_Written instruction:_
Copy the records below line for line, with no changes.

┄┄┄┄┄┄

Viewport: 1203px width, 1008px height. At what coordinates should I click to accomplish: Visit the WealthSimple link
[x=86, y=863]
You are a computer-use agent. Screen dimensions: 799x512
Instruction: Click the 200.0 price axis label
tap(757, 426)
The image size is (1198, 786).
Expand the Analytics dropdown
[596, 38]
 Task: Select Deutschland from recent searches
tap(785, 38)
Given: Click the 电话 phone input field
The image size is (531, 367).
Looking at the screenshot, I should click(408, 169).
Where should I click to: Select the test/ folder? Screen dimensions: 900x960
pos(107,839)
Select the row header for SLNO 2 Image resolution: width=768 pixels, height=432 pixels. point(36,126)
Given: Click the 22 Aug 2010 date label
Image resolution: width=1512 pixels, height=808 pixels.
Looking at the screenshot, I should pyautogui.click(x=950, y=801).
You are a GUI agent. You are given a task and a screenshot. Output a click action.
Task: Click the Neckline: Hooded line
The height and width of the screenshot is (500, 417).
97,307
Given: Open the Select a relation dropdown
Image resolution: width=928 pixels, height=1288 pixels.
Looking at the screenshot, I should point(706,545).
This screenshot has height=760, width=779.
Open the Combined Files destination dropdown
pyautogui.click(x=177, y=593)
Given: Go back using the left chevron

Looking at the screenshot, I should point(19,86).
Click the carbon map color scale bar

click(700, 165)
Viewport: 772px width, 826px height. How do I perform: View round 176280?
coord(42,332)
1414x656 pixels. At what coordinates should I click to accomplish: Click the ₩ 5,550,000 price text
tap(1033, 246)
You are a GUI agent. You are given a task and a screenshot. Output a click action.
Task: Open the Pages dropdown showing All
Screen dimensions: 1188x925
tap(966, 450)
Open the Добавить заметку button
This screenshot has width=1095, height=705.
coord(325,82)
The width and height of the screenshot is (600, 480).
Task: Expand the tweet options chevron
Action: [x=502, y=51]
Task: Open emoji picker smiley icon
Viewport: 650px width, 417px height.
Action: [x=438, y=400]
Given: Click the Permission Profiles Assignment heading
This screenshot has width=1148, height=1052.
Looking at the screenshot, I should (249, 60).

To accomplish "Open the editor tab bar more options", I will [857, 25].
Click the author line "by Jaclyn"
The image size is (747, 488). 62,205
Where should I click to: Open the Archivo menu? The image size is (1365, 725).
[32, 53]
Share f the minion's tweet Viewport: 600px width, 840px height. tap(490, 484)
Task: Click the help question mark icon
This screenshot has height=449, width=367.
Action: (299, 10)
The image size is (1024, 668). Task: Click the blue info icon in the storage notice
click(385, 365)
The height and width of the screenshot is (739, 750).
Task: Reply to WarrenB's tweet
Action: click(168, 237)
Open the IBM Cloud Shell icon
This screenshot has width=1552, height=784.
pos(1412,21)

┄┄┄┄┄┄

_Solution to this task:_
Viewport: 1203px width, 1008px height. At what coordinates should I click to accomplish: Visit the WealthSimple link
[x=86, y=863]
You are a computer-use agent. Screen dimensions: 799x512
Instruction: Click the 200.0 price axis label
tap(757, 426)
The image size is (1198, 786).
Expand the Analytics dropdown
[596, 38]
 Task: Select Deutschland from recent searches
tap(785, 38)
Given: Click the 电话 phone input field
The image size is (531, 367).
Looking at the screenshot, I should click(408, 169).
Where should I click to: Select the test/ folder? Screen dimensions: 900x960
pos(107,839)
Select the row header for SLNO 2 Image resolution: width=768 pixels, height=432 pixels. point(36,126)
Given: Click the 22 Aug 2010 date label
Image resolution: width=1512 pixels, height=808 pixels.
Looking at the screenshot, I should pyautogui.click(x=950, y=801).
You are a GUI agent. You are given a task and a screenshot. Output a click action.
Task: Click the Neckline: Hooded line
The height and width of the screenshot is (500, 417).
97,307
Given: Open the Select a relation dropdown
Image resolution: width=928 pixels, height=1288 pixels.
Looking at the screenshot, I should point(706,545).
This screenshot has height=760, width=779.
Open the Combined Files destination dropdown
pyautogui.click(x=177, y=593)
Given: Go back using the left chevron

Looking at the screenshot, I should point(19,86).
Click the carbon map color scale bar

click(700, 165)
Viewport: 772px width, 826px height. How do I perform: View round 176280?
coord(42,332)
1414x656 pixels. At what coordinates should I click to accomplish: Click the ₩ 5,550,000 price text
tap(1033, 246)
You are a GUI agent. You are given a task and a screenshot. Output a click action.
Task: Open the Pages dropdown showing All
Screen dimensions: 1188x925
tap(966, 450)
Open the Добавить заметку button
This screenshot has width=1095, height=705.
coord(325,82)
The width and height of the screenshot is (600, 480).
Task: Expand the tweet options chevron
Action: [x=502, y=51]
Task: Open emoji picker smiley icon
Viewport: 650px width, 417px height.
Action: [x=438, y=400]
Given: Click the Permission Profiles Assignment heading
This screenshot has width=1148, height=1052.
Looking at the screenshot, I should (249, 60).

To accomplish "Open the editor tab bar more options", I will [857, 25].
Click the author line "by Jaclyn"
The image size is (747, 488). 62,205
Where should I click to: Open the Archivo menu? The image size is (1365, 725).
[32, 53]
Share f the minion's tweet Viewport: 600px width, 840px height. tap(490, 484)
Task: Click the help question mark icon
This screenshot has height=449, width=367.
Action: (299, 10)
The image size is (1024, 668). Task: Click the blue info icon in the storage notice
click(385, 365)
The height and width of the screenshot is (739, 750).
Task: Reply to WarrenB's tweet
Action: click(168, 237)
Open the IBM Cloud Shell icon
This screenshot has width=1552, height=784.
pos(1412,21)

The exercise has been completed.